*** Data for this task Section Begins ***
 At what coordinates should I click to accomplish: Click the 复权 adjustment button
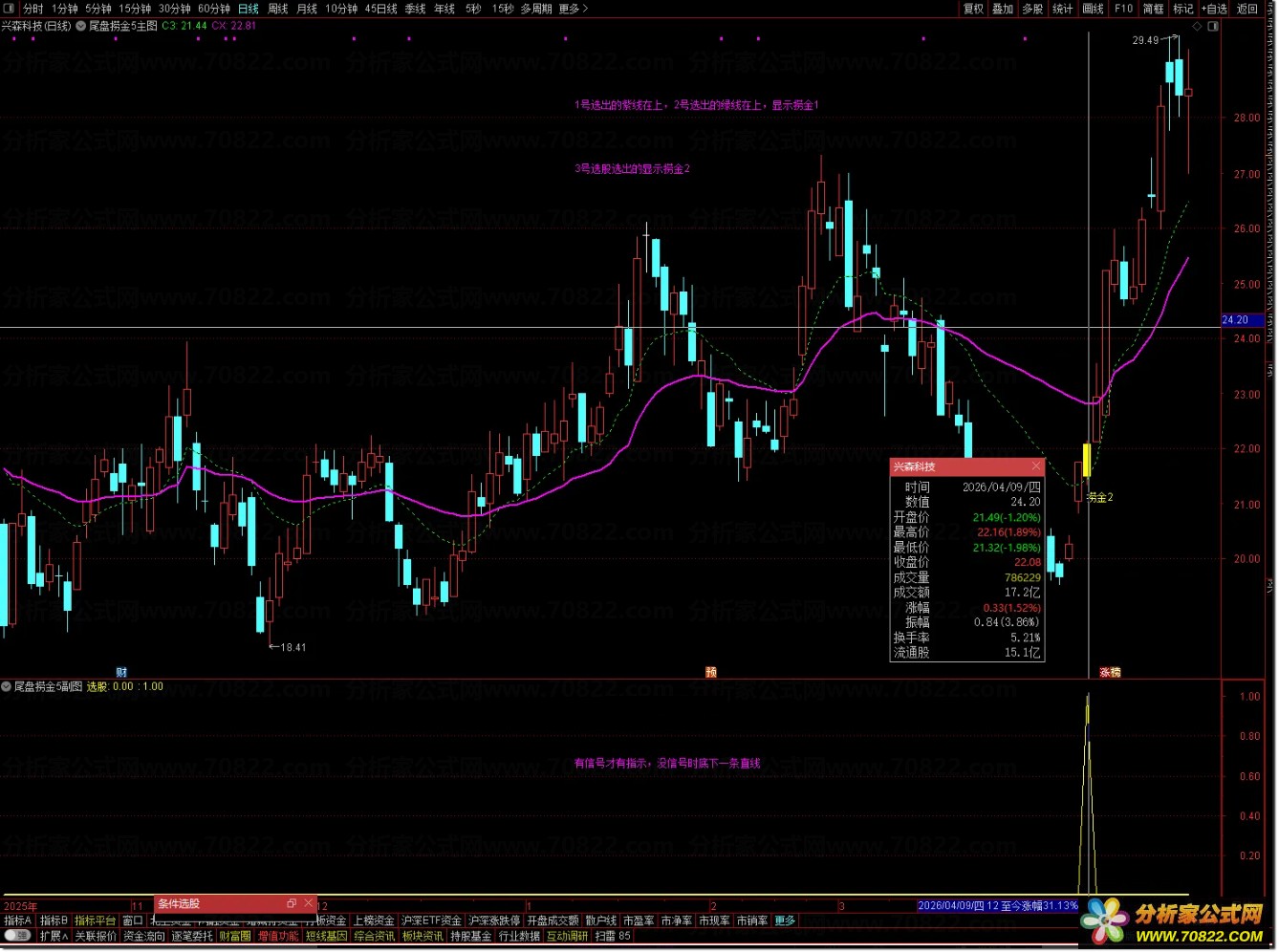973,9
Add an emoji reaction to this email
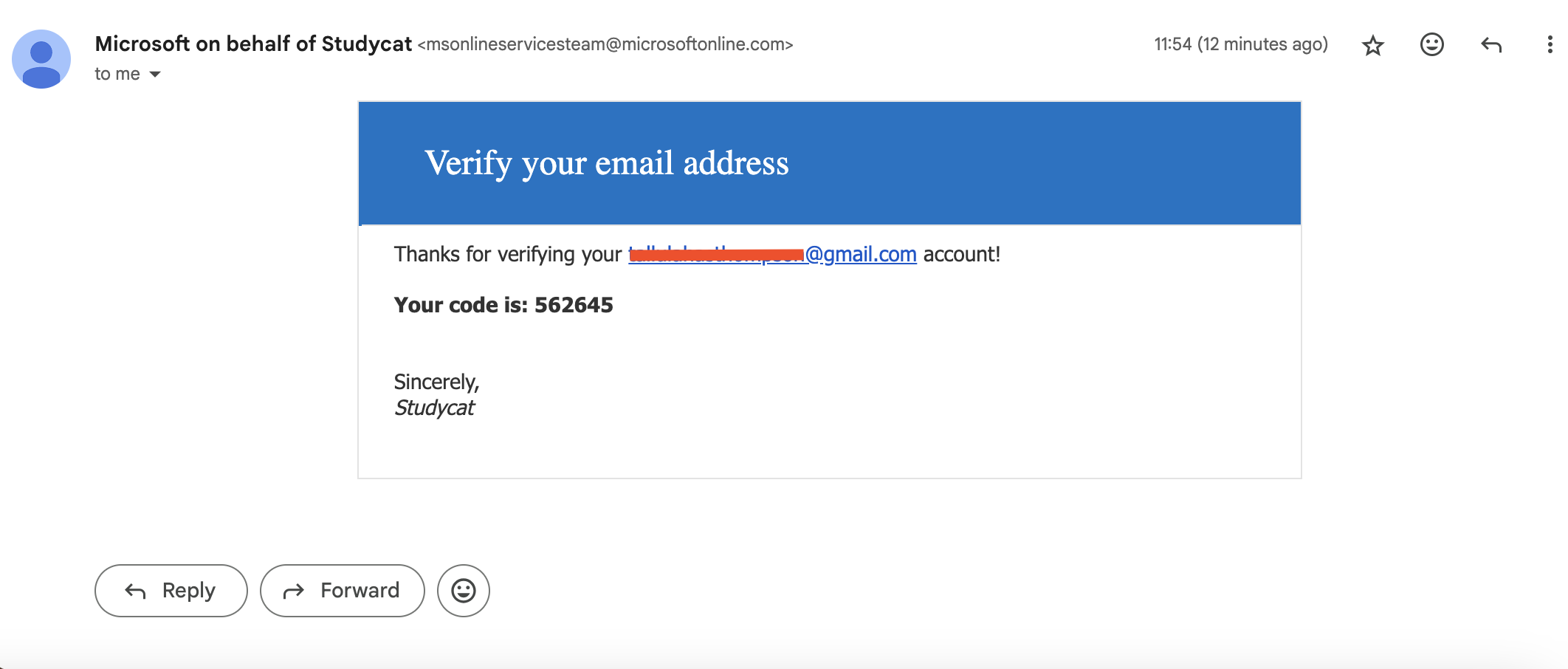This screenshot has height=669, width=1568. [1431, 45]
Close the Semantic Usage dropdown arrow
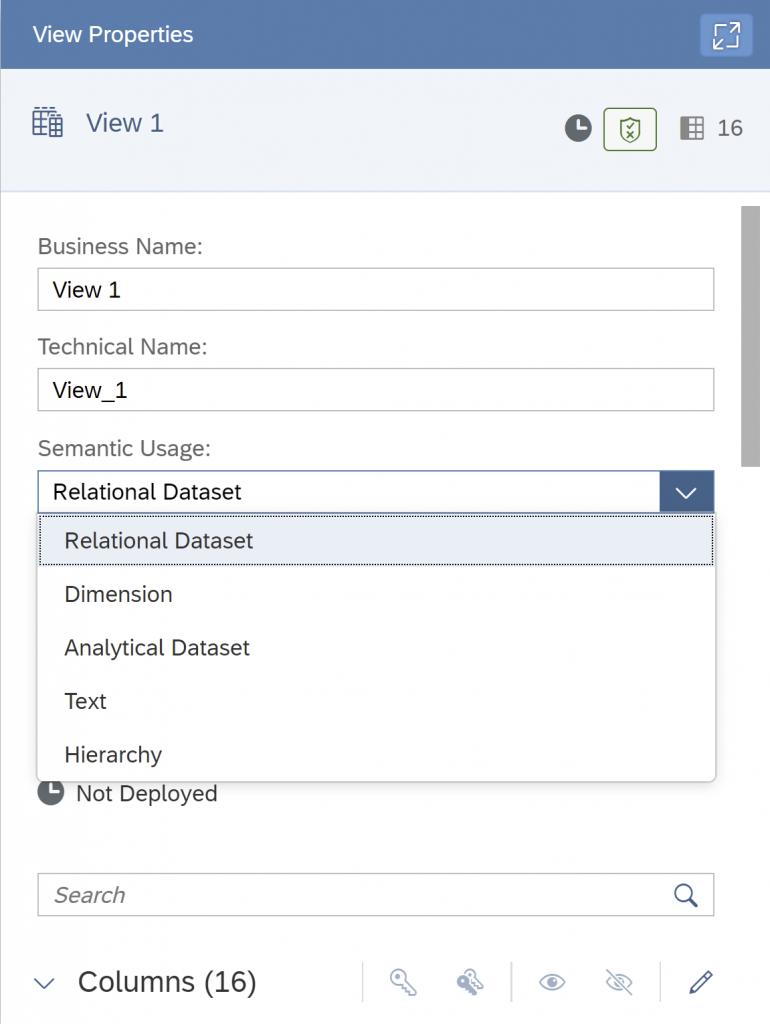 [x=686, y=492]
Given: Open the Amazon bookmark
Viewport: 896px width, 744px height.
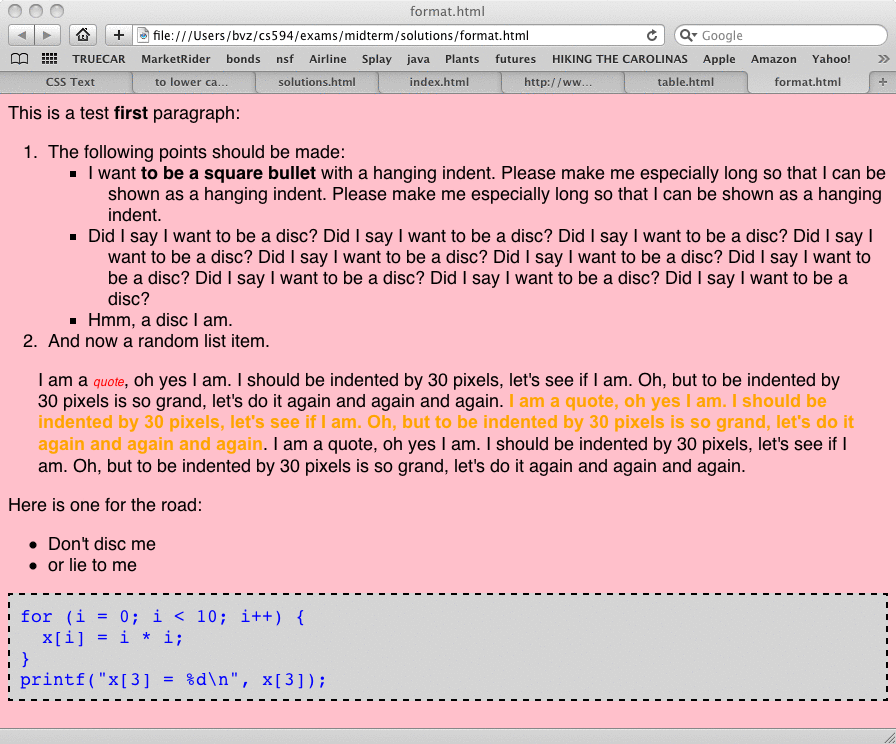Looking at the screenshot, I should tap(774, 59).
*** Data for this task Section Ends ***
• Work instructions: With the pictures removed, return the full listing exactly as given.

• Answer area:
 At what coordinates should I click to accomplish: Click the 复权 adjustment button
973,9
Add an emoji reaction to this email
This screenshot has height=669, width=1568. [1431, 45]
Close the Semantic Usage dropdown arrow
 [x=686, y=492]
Given: Open the Amazon bookmark
Viewport: 896px width, 744px height.
Looking at the screenshot, I should tap(774, 59).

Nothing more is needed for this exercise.